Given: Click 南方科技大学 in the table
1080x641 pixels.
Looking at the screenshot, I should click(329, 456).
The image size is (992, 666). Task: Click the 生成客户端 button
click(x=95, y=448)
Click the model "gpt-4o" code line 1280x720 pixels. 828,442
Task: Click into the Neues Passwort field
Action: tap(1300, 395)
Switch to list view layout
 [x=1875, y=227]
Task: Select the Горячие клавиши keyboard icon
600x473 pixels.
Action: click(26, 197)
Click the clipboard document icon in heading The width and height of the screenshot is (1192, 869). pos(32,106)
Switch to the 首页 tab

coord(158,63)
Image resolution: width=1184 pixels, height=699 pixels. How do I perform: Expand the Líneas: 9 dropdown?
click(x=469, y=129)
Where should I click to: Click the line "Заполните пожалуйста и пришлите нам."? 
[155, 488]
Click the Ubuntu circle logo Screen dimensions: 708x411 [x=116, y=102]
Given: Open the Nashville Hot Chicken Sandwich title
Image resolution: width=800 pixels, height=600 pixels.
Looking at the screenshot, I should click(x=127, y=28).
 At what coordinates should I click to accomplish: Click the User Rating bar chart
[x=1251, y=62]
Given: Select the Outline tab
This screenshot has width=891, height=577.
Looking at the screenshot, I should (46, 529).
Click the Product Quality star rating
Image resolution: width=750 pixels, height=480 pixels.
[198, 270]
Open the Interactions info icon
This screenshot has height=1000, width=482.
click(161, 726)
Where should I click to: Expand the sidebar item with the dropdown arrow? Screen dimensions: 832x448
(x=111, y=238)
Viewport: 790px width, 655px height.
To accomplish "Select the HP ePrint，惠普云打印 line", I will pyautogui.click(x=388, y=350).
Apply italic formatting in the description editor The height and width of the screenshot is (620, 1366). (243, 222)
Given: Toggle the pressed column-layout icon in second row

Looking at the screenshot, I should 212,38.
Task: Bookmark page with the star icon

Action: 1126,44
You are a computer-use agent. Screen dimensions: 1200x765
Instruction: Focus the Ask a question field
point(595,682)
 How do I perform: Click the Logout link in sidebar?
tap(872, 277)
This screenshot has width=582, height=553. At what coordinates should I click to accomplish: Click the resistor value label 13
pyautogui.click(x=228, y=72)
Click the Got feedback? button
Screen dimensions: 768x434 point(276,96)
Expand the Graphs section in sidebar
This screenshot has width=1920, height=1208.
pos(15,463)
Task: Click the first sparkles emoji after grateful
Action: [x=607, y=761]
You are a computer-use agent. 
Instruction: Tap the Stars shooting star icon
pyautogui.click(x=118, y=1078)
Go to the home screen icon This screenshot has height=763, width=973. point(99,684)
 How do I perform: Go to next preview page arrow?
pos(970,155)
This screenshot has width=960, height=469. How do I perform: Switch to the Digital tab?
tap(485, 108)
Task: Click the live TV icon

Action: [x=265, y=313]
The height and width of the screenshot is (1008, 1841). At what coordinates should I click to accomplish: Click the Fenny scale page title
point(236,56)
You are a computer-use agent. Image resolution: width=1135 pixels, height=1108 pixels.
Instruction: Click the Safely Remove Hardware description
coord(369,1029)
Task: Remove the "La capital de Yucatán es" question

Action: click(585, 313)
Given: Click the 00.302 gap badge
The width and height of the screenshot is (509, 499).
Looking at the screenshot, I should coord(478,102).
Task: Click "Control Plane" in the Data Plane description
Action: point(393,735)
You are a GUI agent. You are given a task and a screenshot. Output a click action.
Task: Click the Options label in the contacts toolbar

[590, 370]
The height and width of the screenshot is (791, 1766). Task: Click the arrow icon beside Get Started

| EXERCISE GOAL |
Retype the listing above word for word.

| TASK SOLUTION |
Given: Click 南方科技大学 in the table
1080x641 pixels.
Looking at the screenshot, I should click(329, 456).
The image size is (992, 666). Task: Click the 生成客户端 button
click(x=95, y=448)
Click the model "gpt-4o" code line 1280x720 pixels. 828,442
Task: Click into the Neues Passwort field
Action: tap(1300, 395)
Switch to list view layout
 [x=1875, y=227]
Task: Select the Горячие клавиши keyboard icon
600x473 pixels.
Action: click(26, 197)
Click the clipboard document icon in heading The width and height of the screenshot is (1192, 869). pos(32,106)
Switch to the 首页 tab

coord(158,63)
Image resolution: width=1184 pixels, height=699 pixels. How do I perform: Expand the Líneas: 9 dropdown?
click(x=469, y=129)
Where should I click to: Click the line "Заполните пожалуйста и пришлите нам."? 
[155, 488]
Click the Ubuntu circle logo Screen dimensions: 708x411 [x=116, y=102]
Given: Open the Nashville Hot Chicken Sandwich title
Image resolution: width=800 pixels, height=600 pixels.
Looking at the screenshot, I should click(x=127, y=28).
 At what coordinates should I click to accomplish: Click the User Rating bar chart
[x=1251, y=62]
Given: Select the Outline tab
This screenshot has width=891, height=577.
Looking at the screenshot, I should (46, 529).
Click the Product Quality star rating
Image resolution: width=750 pixels, height=480 pixels.
[198, 270]
Open the Interactions info icon
This screenshot has height=1000, width=482.
click(161, 726)
Where should I click to: Expand the sidebar item with the dropdown arrow? Screen dimensions: 832x448
(x=111, y=238)
Viewport: 790px width, 655px height.
To accomplish "Select the HP ePrint，惠普云打印 line", I will pyautogui.click(x=388, y=350).
Apply italic formatting in the description editor The height and width of the screenshot is (620, 1366). (243, 222)
Given: Toggle the pressed column-layout icon in second row

Looking at the screenshot, I should 212,38.
Task: Bookmark page with the star icon

Action: 1126,44
You are a computer-use agent. Screen dimensions: 1200x765
Instruction: Focus the Ask a question field
point(595,682)
 How do I perform: Click the Logout link in sidebar?
tap(872, 277)
This screenshot has width=582, height=553. At what coordinates should I click to accomplish: Click the resistor value label 13
pyautogui.click(x=228, y=72)
Click the Got feedback? button
Screen dimensions: 768x434 point(276,96)
Expand the Graphs section in sidebar
This screenshot has width=1920, height=1208.
pos(15,463)
Task: Click the first sparkles emoji after grateful
Action: [x=607, y=761]
You are a computer-use agent. 
Instruction: Tap the Stars shooting star icon
pyautogui.click(x=118, y=1078)
Go to the home screen icon This screenshot has height=763, width=973. point(99,684)
 How do I perform: Go to next preview page arrow?
pos(970,155)
This screenshot has width=960, height=469. How do I perform: Switch to the Digital tab?
tap(485, 108)
Task: Click the live TV icon

Action: [x=265, y=313]
The height and width of the screenshot is (1008, 1841). At what coordinates should I click to accomplish: Click the Fenny scale page title
point(236,56)
You are a computer-use agent. Image resolution: width=1135 pixels, height=1108 pixels.
Instruction: Click the Safely Remove Hardware description
coord(369,1029)
Task: Remove the "La capital de Yucatán es" question

Action: click(585, 313)
Given: Click the 00.302 gap badge
The width and height of the screenshot is (509, 499).
Looking at the screenshot, I should coord(478,102).
Task: Click "Control Plane" in the Data Plane description
Action: point(393,735)
You are a GUI agent. You are given a task and a screenshot. Output a click action.
Task: Click the Options label in the contacts toolbar

[590, 370]
The height and width of the screenshot is (791, 1766). Task: Click the arrow icon beside Get Started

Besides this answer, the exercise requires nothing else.